Bringing A Pet Home For A Recovering Addict
With the benefits of being around animals in mind, consider bringing a pet into your household if you are caring for a recovering addict. A dog or cat, or even a bird or fish, has the potential to bring joy, purpose and meaning back into the life of your loved one. You can choose the level of care and responsibility needed by selecting the right pet. A dog is a great choice if your loved one is active and capable of taking care of a dog’s many needs. If your loved one doesn’t seem ready for a dog, a cat or other pet could be a good choice.
If you decide bring a pet home, get your recovering addict involved every step of the way. Let her help in the decision-making and learn with her how to care for the new pet. Being a part of the process will give her a sense of responsibility, a new purpose and a greater sense of self-worth.
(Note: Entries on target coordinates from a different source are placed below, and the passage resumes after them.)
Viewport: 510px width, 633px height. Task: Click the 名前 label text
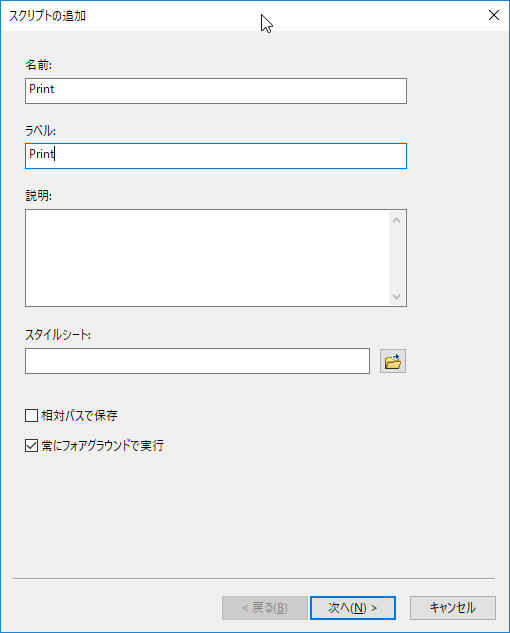click(x=39, y=65)
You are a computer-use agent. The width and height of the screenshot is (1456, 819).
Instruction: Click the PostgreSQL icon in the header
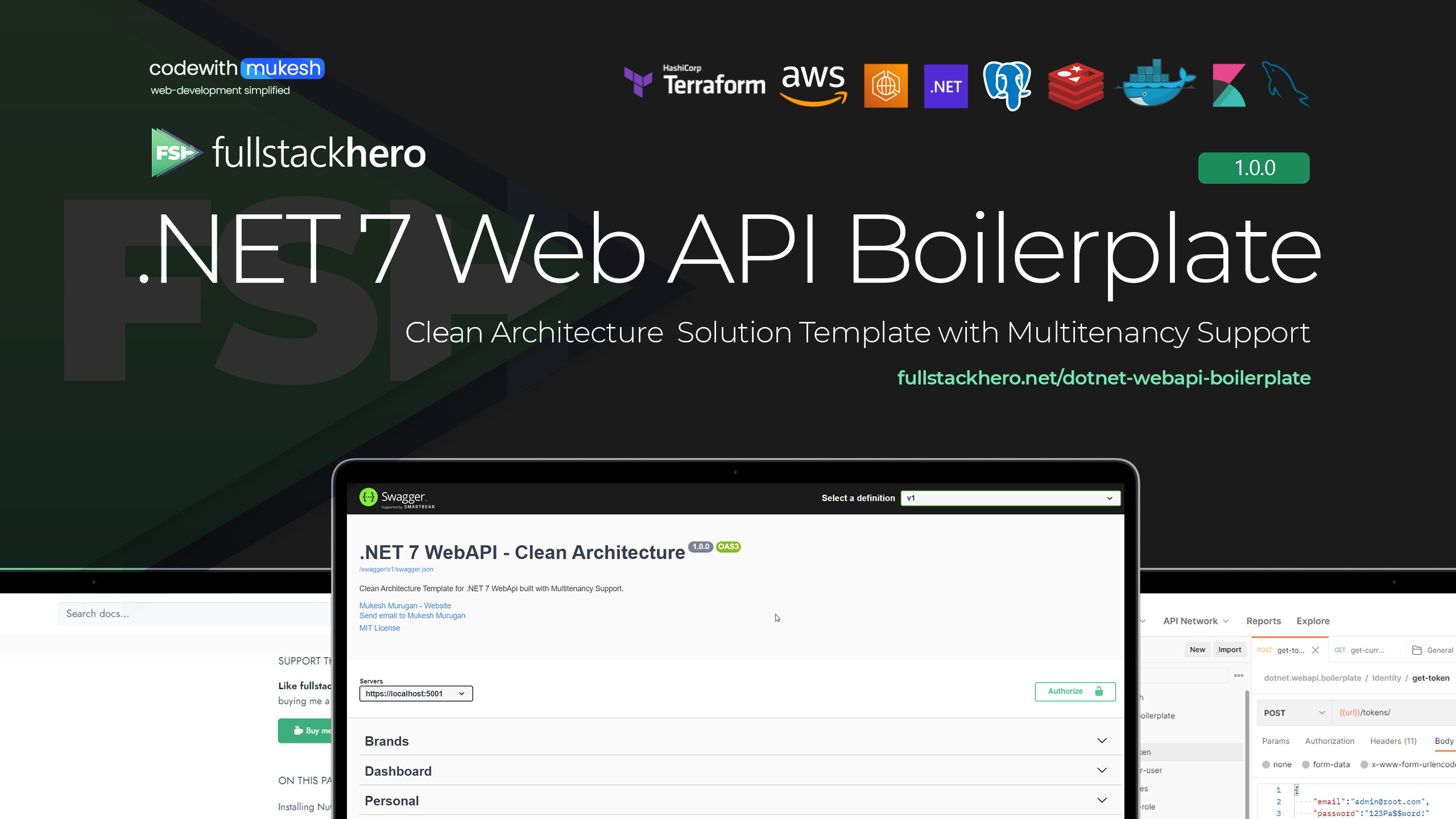pyautogui.click(x=1008, y=84)
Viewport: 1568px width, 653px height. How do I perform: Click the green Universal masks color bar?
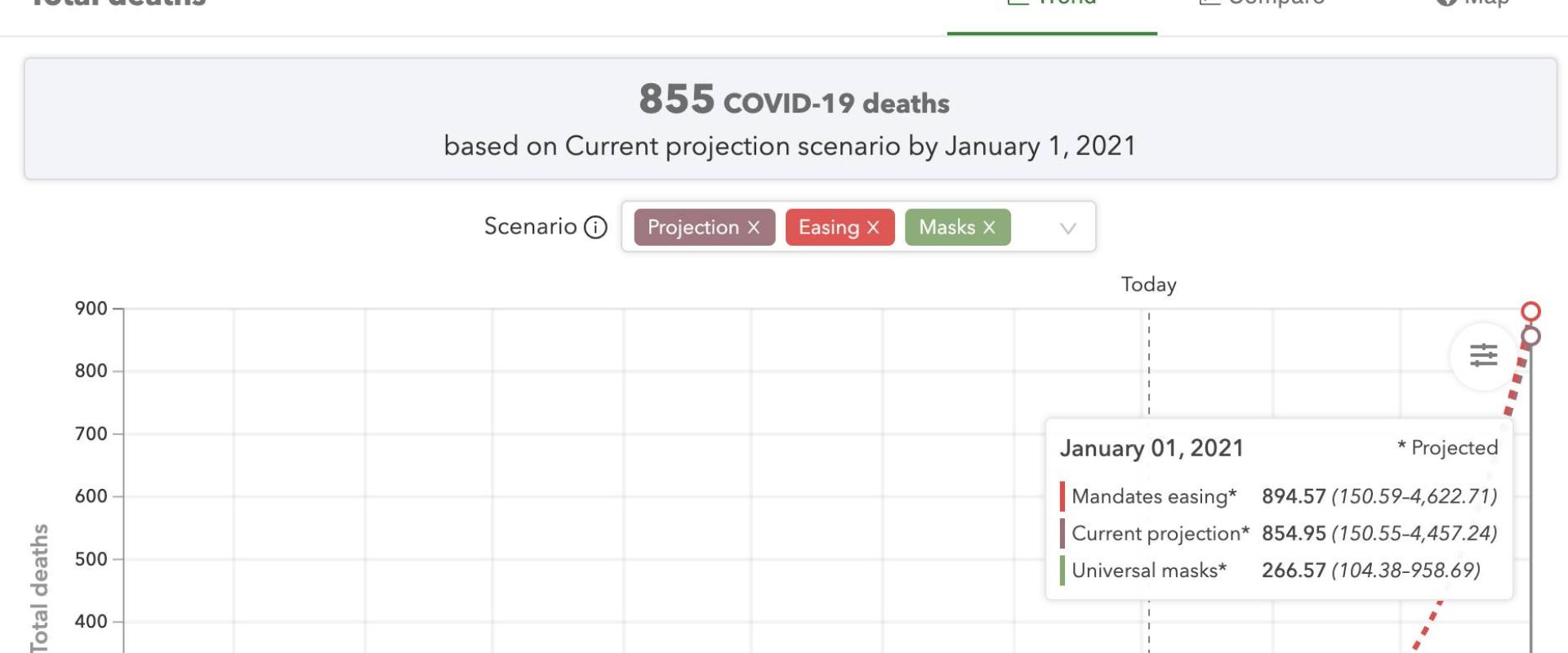coord(1062,571)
The love that she gets in return will be a powerful motivator to stay clean and sober.
Pets Are A Responsibility
As you make the choice about getting a pet to help your loved one, keep in mind that pets are a responsibility. A pet needs a person to care for him and will depend on that person. If you are unsure whether your recovering addict is up for the task, be prepared to step in and care for the animal and all his needs. If you are not prepared to do this, you may not be ready to welcome home a pet.
Rescue Pets – Tools For Healing And Recovery
Animals are powerful tools for healing. To help the recovering addict in your household, consider rescuing a pet. Check out your local animal shelter to find a cat, dog or other animal that needs someone as much as your loved one needs to care for a pet. You may both be surprised at how much healing power comes in a small, furry package.